As more and more businesses across the country reopen, truckload freight markets are also trying to find their footing. Obviously, we’re not back to business as usual, but the demand for trucks has steadily increased throughout May, following seasonal trends that are typical for this time of year.
The upward trends offers plenty of reasons to be optimistic going forward. Last week saw some of the biggest increases since late March, with many shippers paying a premium to get freight moved ahead of the long Memorial Day weekend.
The national average van rate for May still lags behind where it was in April, so there’s still plenty more ground to cover in many parts of the country, but this brings some much-needed relief for carriers who’ve struggled during the COVID-19 crisis.
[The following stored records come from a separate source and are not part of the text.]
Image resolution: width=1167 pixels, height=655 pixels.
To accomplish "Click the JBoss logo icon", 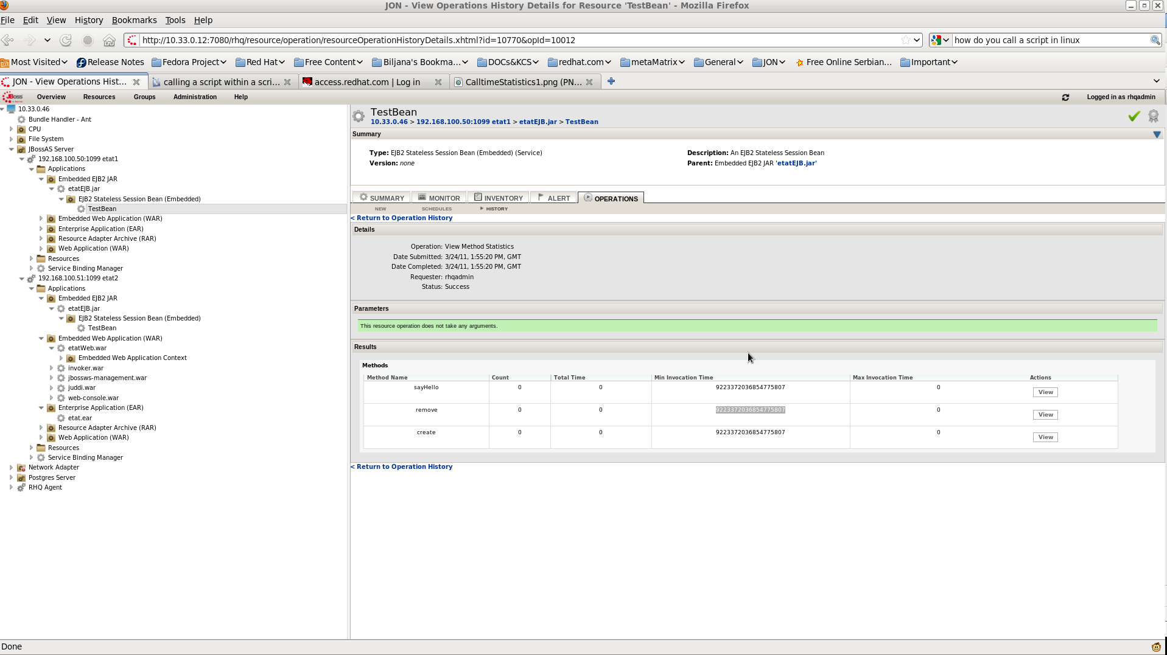I will 13,97.
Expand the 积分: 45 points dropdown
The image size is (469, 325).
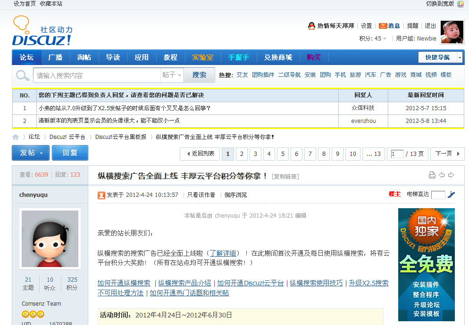point(373,39)
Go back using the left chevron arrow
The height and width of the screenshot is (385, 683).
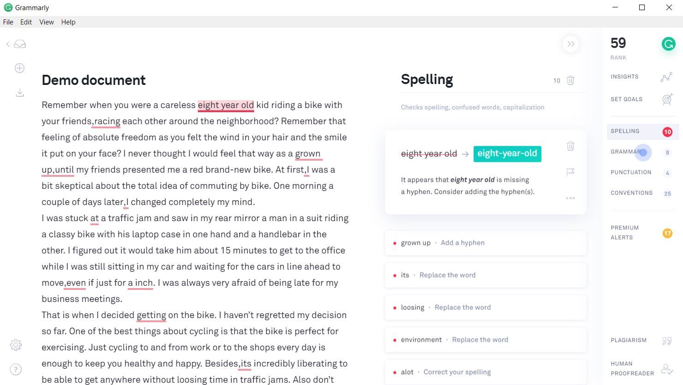pos(8,44)
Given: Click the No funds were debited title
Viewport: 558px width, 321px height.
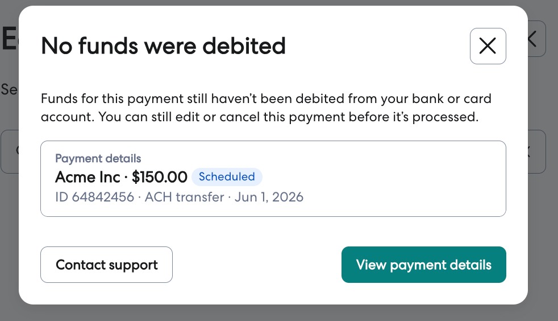Looking at the screenshot, I should (x=163, y=46).
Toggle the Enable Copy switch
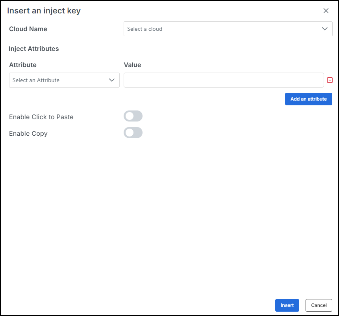This screenshot has height=316, width=339. tap(133, 133)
Even with the recent increases, there are still large swaths of blue in the Market Conditions map, indicating markets where truckload supply outweighs demand. Hot markets included Atlanta, Memphis, Houston, Los Angeles, Phoenix and Ontario, CA. We’ve also seen sustained increases in Elmira, NY, down through Philadelphia, despite the close proximity to COVID-19 hot spots.
Rates rose on 73 of the top 100 van lanes last week, the most since late March. The higher prices were a response to increased volumes on most high-traffic lanes. That once again included lanes out of major California markets. In Los Angeles, outbound rates increased another 9 percent week-over-week.
Note: The rates listed below are averages from last week, based on actual transactions between carriers, brokers and shippers.
- The average rate on the lane from L.A. to Phoenix rose 24 cents to $2.76 per mile
- L.A. to Denver jumped up 30 cents to $2.69 per mile
- Atlanta to Philly rose 18 cents to $1.93
Pricing out of Chicago had largely been static in recent weeks, but there were notable increases from there last week. The lane to Allentown, PA, climbed 15 cents to $2.01 per mile.
Prices fell on only 13 of the top 100 van lanes (14 were neutral). All of those declines were slight, and they were mostly on lanes where rates rose sharply in the opposite direction.
For example, Houston to Los Angeles fell to just $1.15 per mile, but the return trip from L.A. to Houston was up to $1.80 (it only averaged $1.28 in April).